◆ **GOAL**
List as a numbered list the lines of the records starting with the line containing "Open the home house icon in top bar" and going through the line containing "(x=501, y=324)", leaving out any blank lines.

◆ **Element and text location data**
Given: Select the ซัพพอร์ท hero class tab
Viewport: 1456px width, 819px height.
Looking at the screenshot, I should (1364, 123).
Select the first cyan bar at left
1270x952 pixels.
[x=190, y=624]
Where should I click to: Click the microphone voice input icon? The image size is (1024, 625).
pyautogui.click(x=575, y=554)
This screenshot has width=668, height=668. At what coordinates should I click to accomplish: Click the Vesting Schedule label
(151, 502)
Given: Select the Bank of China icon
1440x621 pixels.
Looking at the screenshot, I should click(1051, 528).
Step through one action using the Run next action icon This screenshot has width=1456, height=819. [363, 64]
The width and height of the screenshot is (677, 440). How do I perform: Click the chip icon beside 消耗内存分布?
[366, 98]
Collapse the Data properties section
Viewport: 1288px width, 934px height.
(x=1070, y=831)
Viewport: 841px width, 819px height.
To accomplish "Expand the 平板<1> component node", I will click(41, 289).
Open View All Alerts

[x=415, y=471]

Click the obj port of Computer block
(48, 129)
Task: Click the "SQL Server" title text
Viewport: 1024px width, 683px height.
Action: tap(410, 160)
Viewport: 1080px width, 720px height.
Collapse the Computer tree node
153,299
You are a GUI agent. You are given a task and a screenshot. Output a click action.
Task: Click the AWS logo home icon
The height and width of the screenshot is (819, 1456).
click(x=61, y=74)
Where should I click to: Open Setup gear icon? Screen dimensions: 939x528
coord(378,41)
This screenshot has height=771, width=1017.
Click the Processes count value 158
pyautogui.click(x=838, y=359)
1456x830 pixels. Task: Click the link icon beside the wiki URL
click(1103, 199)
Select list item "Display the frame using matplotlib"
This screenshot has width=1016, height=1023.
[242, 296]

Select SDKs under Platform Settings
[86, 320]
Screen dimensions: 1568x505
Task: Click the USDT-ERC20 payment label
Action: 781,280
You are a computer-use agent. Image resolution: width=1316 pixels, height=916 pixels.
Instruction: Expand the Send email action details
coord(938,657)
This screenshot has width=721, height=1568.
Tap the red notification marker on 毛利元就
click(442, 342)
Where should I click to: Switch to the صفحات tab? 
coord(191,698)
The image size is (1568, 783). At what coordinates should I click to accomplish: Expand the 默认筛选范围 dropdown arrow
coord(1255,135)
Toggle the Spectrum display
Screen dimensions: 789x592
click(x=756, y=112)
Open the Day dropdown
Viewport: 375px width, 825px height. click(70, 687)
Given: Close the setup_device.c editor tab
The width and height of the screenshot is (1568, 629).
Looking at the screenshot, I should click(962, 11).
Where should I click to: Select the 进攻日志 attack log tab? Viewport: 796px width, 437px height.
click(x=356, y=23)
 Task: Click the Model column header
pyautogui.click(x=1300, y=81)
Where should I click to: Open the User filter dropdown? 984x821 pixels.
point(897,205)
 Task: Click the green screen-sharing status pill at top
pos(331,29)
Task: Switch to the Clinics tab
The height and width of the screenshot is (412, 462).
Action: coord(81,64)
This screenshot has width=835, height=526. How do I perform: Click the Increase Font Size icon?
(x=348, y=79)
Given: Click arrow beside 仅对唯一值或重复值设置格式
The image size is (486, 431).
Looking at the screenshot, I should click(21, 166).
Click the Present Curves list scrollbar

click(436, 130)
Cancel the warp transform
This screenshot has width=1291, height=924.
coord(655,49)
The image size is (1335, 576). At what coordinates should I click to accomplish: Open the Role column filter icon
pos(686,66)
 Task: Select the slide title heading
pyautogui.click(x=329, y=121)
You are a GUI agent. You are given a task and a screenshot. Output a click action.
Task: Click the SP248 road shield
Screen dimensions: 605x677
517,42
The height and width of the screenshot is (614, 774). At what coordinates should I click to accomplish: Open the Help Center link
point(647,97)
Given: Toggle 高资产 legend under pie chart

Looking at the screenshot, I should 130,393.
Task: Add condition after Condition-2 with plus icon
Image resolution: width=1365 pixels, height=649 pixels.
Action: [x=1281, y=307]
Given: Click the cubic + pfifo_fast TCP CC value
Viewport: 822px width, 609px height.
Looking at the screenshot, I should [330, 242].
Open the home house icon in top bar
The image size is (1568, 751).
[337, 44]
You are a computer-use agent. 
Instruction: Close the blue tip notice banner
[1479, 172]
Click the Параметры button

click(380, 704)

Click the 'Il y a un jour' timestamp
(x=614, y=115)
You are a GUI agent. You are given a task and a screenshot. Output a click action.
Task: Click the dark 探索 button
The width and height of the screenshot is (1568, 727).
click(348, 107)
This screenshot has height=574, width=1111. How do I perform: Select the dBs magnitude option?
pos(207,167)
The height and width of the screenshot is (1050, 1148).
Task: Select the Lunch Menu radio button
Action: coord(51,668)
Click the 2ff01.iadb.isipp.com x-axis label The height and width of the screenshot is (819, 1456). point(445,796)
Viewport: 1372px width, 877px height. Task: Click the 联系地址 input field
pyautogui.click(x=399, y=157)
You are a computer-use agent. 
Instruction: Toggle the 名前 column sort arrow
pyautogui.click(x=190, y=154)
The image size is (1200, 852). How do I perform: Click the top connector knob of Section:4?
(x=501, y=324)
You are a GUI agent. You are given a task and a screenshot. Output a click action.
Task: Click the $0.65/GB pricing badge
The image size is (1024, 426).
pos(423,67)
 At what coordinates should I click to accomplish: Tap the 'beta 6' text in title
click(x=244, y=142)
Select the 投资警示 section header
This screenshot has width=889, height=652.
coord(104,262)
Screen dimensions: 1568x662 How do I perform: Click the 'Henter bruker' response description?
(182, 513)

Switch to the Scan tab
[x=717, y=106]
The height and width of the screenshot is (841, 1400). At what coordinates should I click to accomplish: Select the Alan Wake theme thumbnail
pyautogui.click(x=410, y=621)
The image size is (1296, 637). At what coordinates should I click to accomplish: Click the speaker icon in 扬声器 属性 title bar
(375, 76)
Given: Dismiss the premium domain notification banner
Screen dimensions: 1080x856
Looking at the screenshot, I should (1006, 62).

◆ **REPLY**
1. Open the home house icon in top bar
2. The image size is (1568, 751).
3. [337, 44]
4. You are a computer-use agent. 
5. Instruction: Close the blue tip notice banner
6. [1479, 172]
7. Click the Параметры button
8. click(380, 704)
9. Click the 'Il y a un jour' timestamp
10. (x=614, y=115)
11. You are a GUI agent. You are given a task and a screenshot. Output a click action.
12. Task: Click the dark 探索 button
13. The width and height of the screenshot is (1568, 727).
14. click(348, 107)
15. This screenshot has height=574, width=1111. How do I perform: Select the dBs magnitude option?
16. pos(207,167)
17. The height and width of the screenshot is (1050, 1148).
18. Task: Select the Lunch Menu radio button
19. Action: coord(51,668)
20. Click the 2ff01.iadb.isipp.com x-axis label The height and width of the screenshot is (819, 1456). point(445,796)
21. Viewport: 1372px width, 877px height. Task: Click the 联系地址 input field
22. pyautogui.click(x=399, y=157)
23. You are a computer-use agent. 
24. Instruction: Toggle the 名前 column sort arrow
25. pyautogui.click(x=190, y=154)
26. The image size is (1200, 852). How do I perform: Click the top connector knob of Section:4?
27. (x=501, y=324)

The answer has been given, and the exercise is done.